Tidbit 1: Creating a Supportive Classroom Ecology



Help all children & parents feel comfortable. Take an hour to host a class picnic, where parents can attend, send food, or send a wish for the class to be read aloud if they cannot come. Have students translate if their folks speak another language. Make this a purely social call with 1 easy getting to know you activity. If you can, arrange to call the parents who can’t make it while everyone is there just to have the group shout into the phone, “Room 25 is thinking of you!” Having one of your first parent interactions be positive & welcoming will start that crucial parent-teacher team mentality.
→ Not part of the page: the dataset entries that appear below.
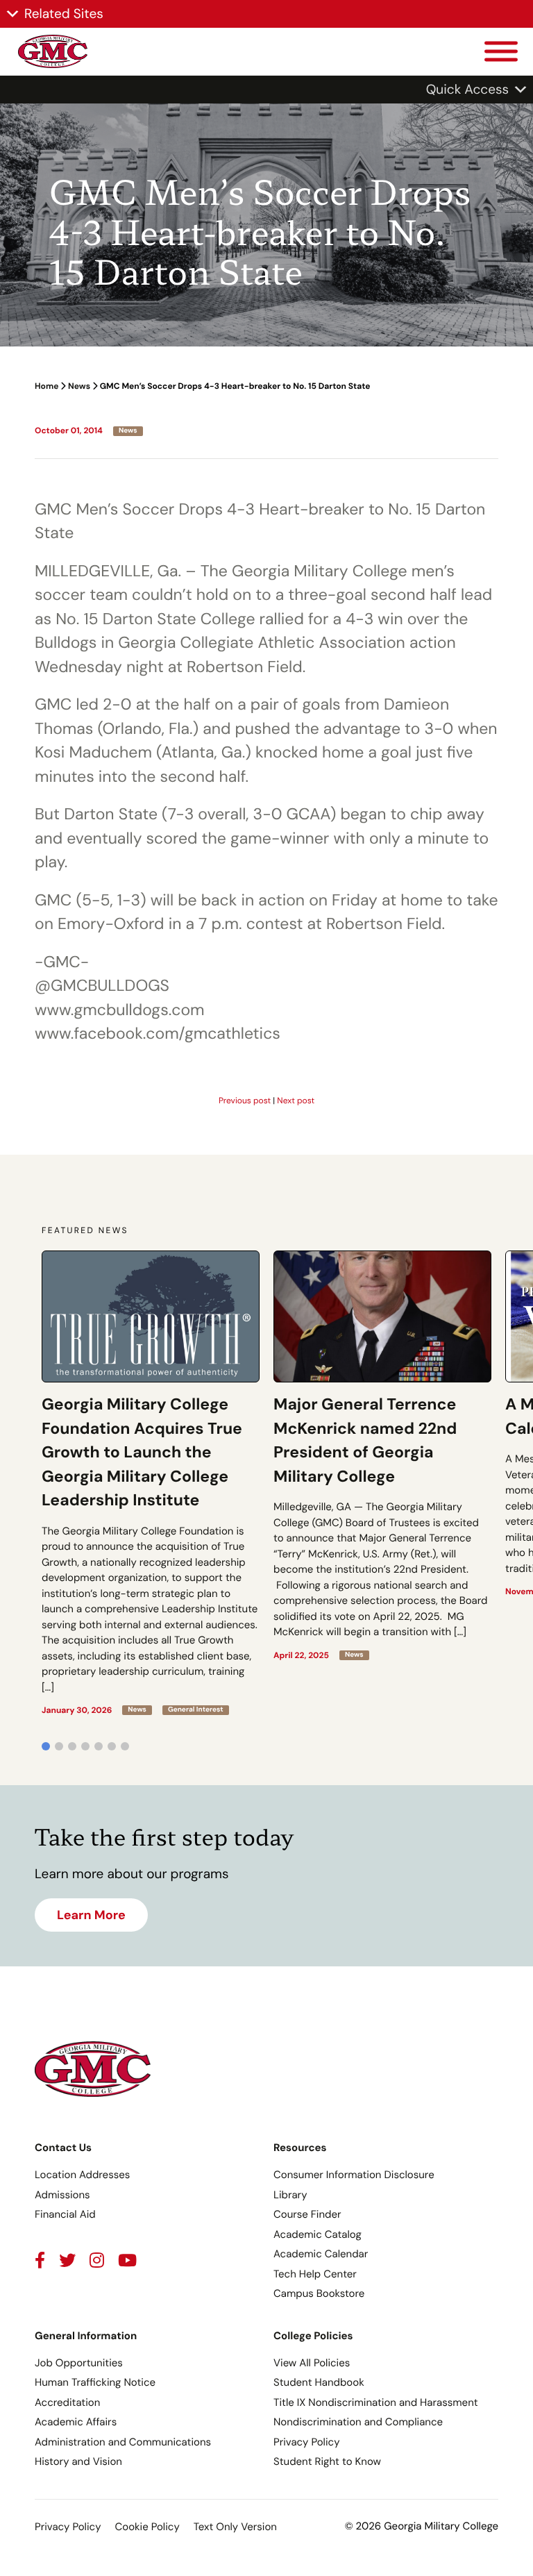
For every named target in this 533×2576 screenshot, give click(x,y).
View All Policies (311, 2363)
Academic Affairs (76, 2422)
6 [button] (112, 1746)
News (79, 386)
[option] (150, 1483)
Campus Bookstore (318, 2293)
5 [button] (98, 1746)
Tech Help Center (315, 2274)
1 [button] (46, 1746)
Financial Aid (65, 2214)
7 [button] (125, 1746)
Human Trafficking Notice (95, 2382)
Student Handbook (318, 2382)
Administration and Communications (123, 2442)
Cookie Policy (147, 2527)
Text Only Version (235, 2527)
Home (46, 386)
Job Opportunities (79, 2363)
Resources (300, 2147)
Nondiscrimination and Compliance (358, 2422)
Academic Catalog (317, 2234)
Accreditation (67, 2402)
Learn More (91, 1915)
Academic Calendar (320, 2254)
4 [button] (85, 1746)
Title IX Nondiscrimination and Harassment (375, 2402)
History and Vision (78, 2461)
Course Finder (307, 2214)
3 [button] (72, 1746)
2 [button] (59, 1746)
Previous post (245, 1100)
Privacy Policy (306, 2442)
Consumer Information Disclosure (353, 2174)
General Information (86, 2336)
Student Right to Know (327, 2461)
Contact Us (63, 2147)
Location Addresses (82, 2174)
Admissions (62, 2195)
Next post (295, 1100)
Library (290, 2195)
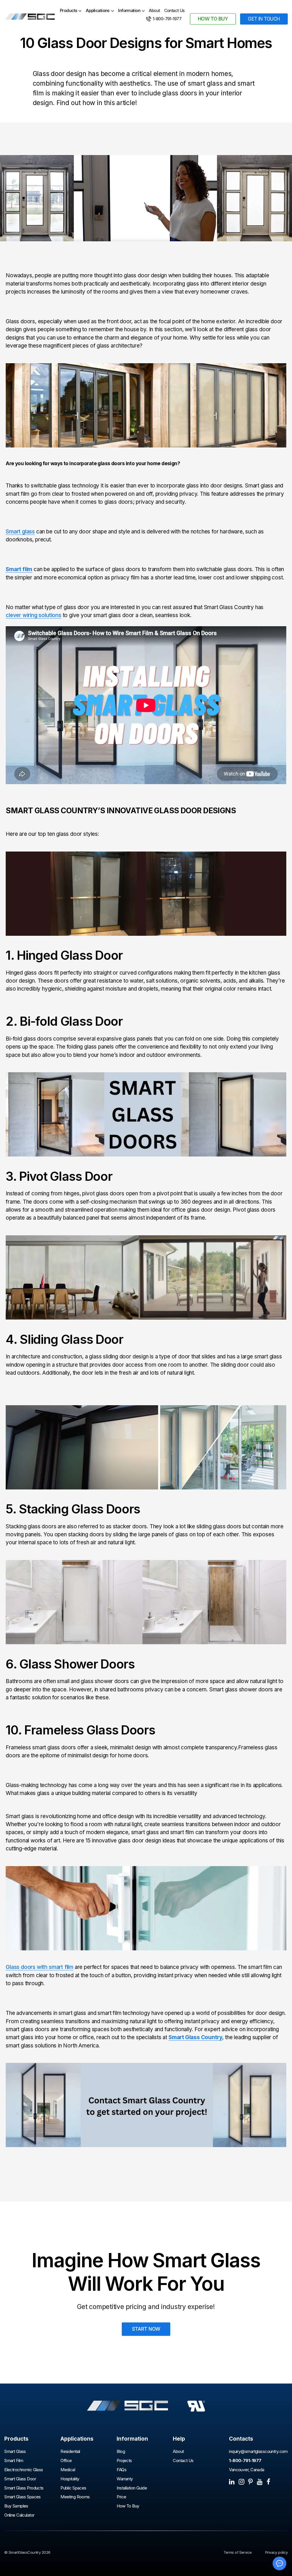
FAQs (121, 2469)
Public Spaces (73, 2488)
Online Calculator (19, 2515)
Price (121, 2497)
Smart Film (13, 2460)
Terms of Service (238, 2552)
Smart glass (20, 531)
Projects (124, 2460)
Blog (121, 2451)
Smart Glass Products (24, 2488)
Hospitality (70, 2479)
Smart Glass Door (20, 2479)
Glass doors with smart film (39, 1967)
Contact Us (174, 10)
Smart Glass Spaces (22, 2497)
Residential (70, 2451)
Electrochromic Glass (24, 2469)
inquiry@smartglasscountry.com (258, 2451)
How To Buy (128, 2506)
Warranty (125, 2479)
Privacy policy (276, 2552)
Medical (67, 2469)
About (154, 10)
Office (66, 2460)
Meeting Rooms (75, 2497)
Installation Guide (132, 2488)
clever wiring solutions (33, 615)
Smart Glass (15, 2451)
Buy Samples (16, 2506)
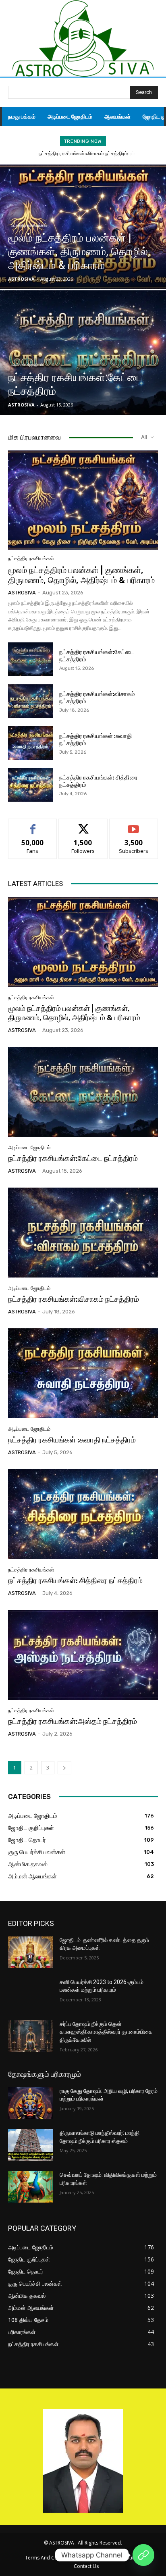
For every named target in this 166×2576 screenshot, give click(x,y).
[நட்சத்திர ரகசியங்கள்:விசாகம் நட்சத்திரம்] (30, 701)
 Add your own tidbits to the jar!

Thought Jar Tidbit 2

Tidbit # 2: Teaching Diverse Populations
I recently heard author Tim Wise give a talk about strategies to improve equitable student treatment. I want to share some main points that came from a discussion afterwards with my colleagues:



1. Teach racial conflict from a point of strength, resilience and allies. - This avoids producing the guilt or fear that often comes when teaching from a point of victimization.
2. Children are not colorblind.Talk about race, ethnicity and culture openly, regularly, but not all the time.
3. Admit to your own embedded biases, so you can start to overcome them.
4. Be mindful of the images and messages embedded in your lesson plans. Provide role models for your children. (i.e. Black History Month is not the only time to have a black protagonist in your literature)
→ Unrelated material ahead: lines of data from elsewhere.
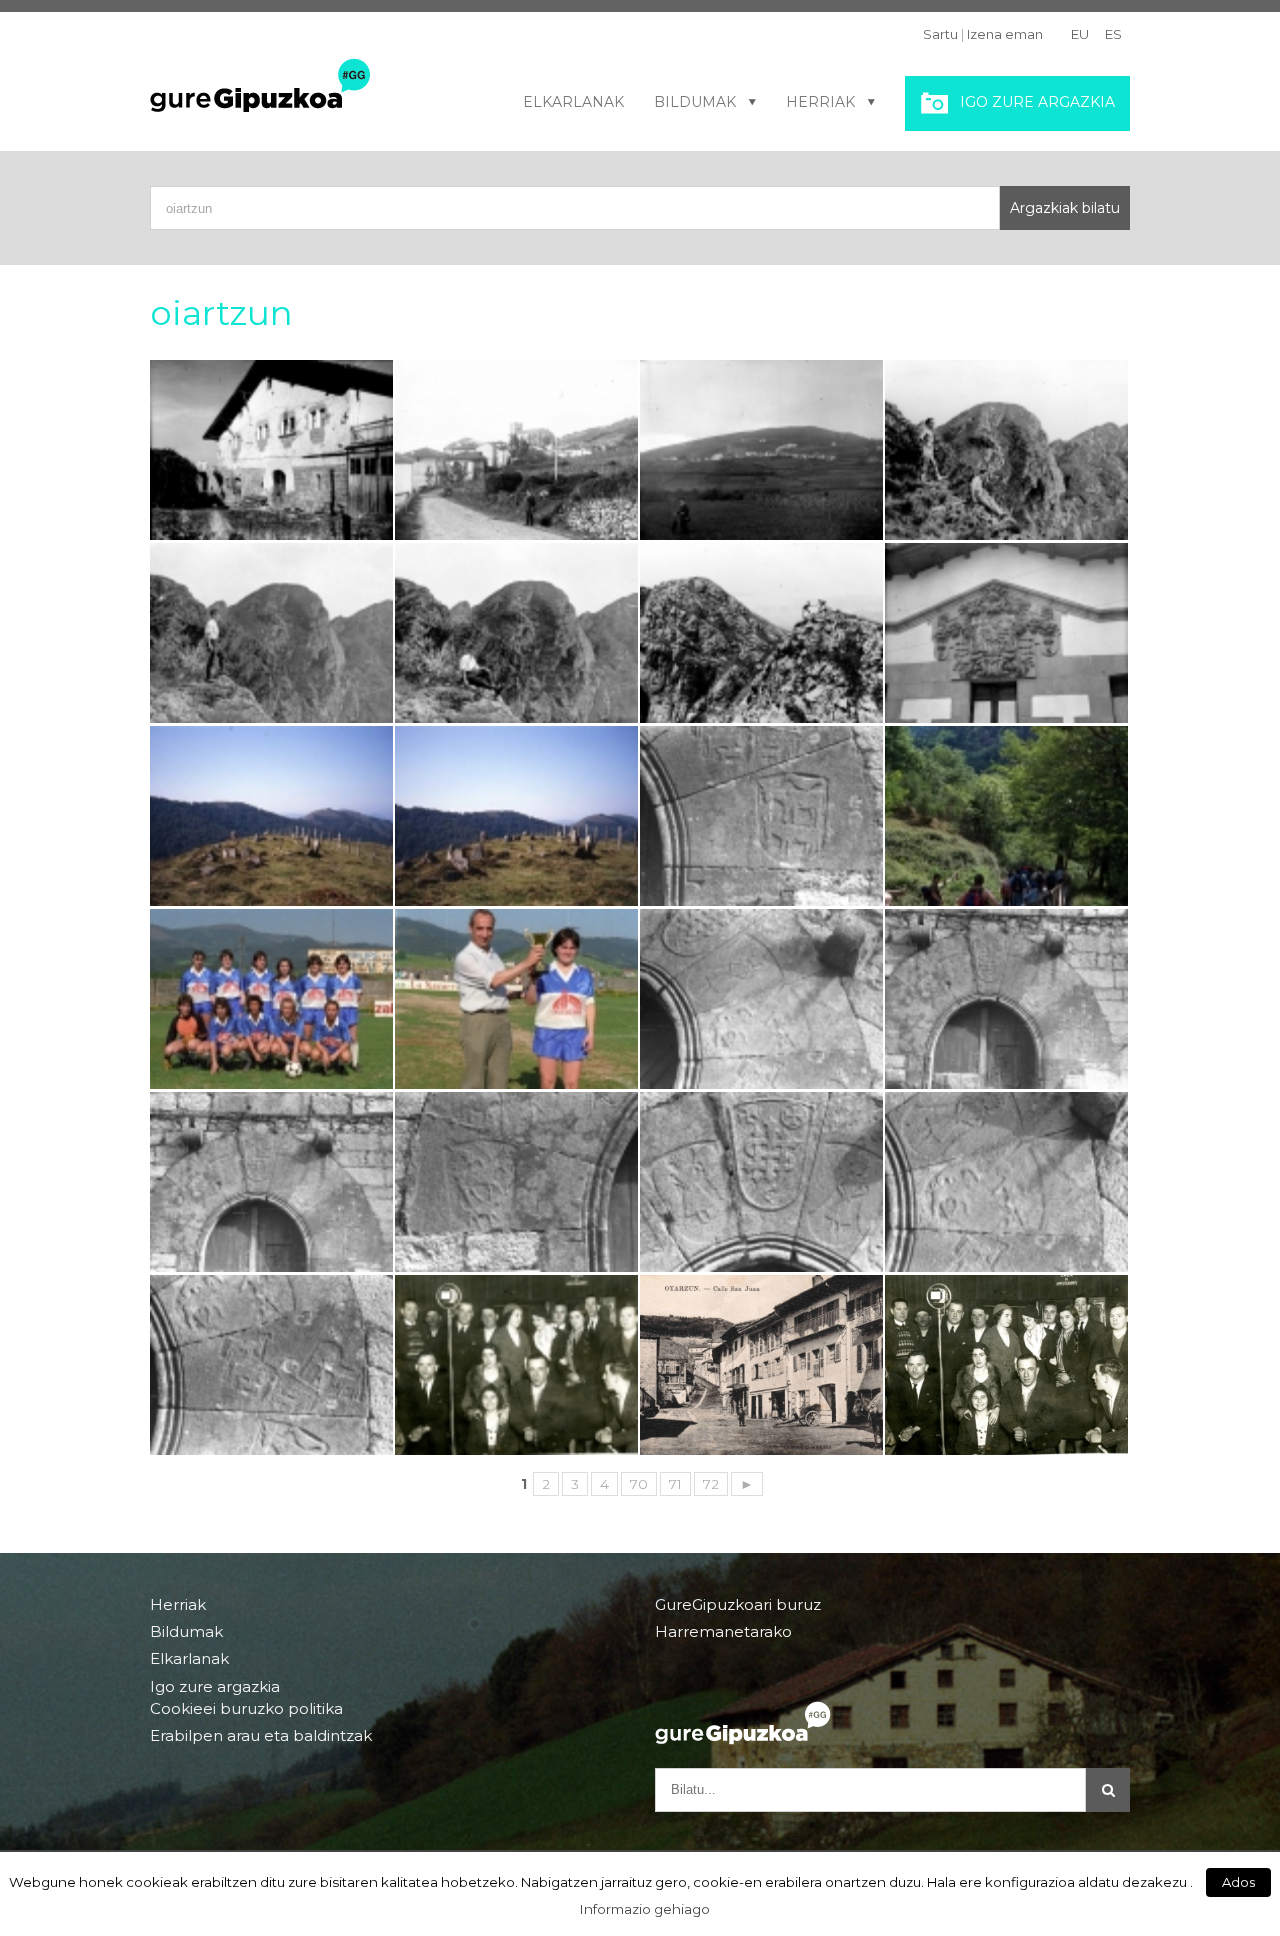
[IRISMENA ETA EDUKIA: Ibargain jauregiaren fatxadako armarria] (1006, 633)
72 (711, 1484)
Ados (1238, 1882)
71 (675, 1484)
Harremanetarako (723, 1631)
It's blunt. It's obvious. It's important to talk about.

Thought Jar Tidbit #3

I just read two articles about critical pedagogy, read Hill’s Beats, Rhymes, and Classroom Life, about Hip-Hop Pedagogy and Hook’s Teaching to Transgress.

Som thoughts...

I have to question my whole management style now. Yes we need order and many students need a quiet environment to learn. But if that’s what they wanted innately and naturally, why does it not happen automatically? Why am I fighting their natural tendency, compelling them to be part of an orderly, quiet structure, for which, who knows how much use they will have for, considering the way learning and working are changing so rapidly? I began to tap into this shift in intention during my Classmaps project and the last few weeks’ readings. This takes me to Hill. “Real recognizing real?” I need to really invest more in what these little people in my room really like. I confess that I have been tentative. I have not put every math or handwriting or reading lesson into truly meaningful and truly relevant contexts for them. It’s more like refreshing pops of contexts now and again. Also, the contexts I lean toward are from my childhood. But these children are different. My students relate to authority in a whole different way. They are booked with activities from morning until night, they are not afraid of adults the way I was, and their music and cartoons are a far cry from My Little Pony Sing-Alongs. Basically, I cannot deny what their 2nd grade version of “hip-hop” is. Now while, my particular population of 2nd graders are probably not listening to hip-hop itself in their spare time – I need to figure out what their “hip-hop” is. What do they own, and believe in?

Now this all may sound a little dramatic for teaching 2nd grade. But I think, such a dramatic shift in my mind-set, can really change how they feel about school and it’s purposes. I don’t want them to think I want them to listen for listening’s sake, or because I said so, but because it will allow them to pursue their curiosities. Will they love every lesson? No. I understand that. But we need that “collective response” to something meaningful for them that serves as the “suitable hook for sustaining student interest.” (Hill) Similarly, Hooks writes of "lived" realities beyond the classroom that the learner needs to connect to in order to find meaning. I wish that I had a room full of student’s whose culture was entirely different from mine, so I could exercise the real meat of these two articles, and bring in hip-hop and other vernaculars into our literature (and I can and actually have in moderation, with children’s literature by Angela Johnson such as the book “Do like Kyla”). But my school community is mostly white upper-middle class that relates more to Brittany Spears than to Nas. But still, I understand the message and will infuse a perspective shift that honors “liberation” and not adherence.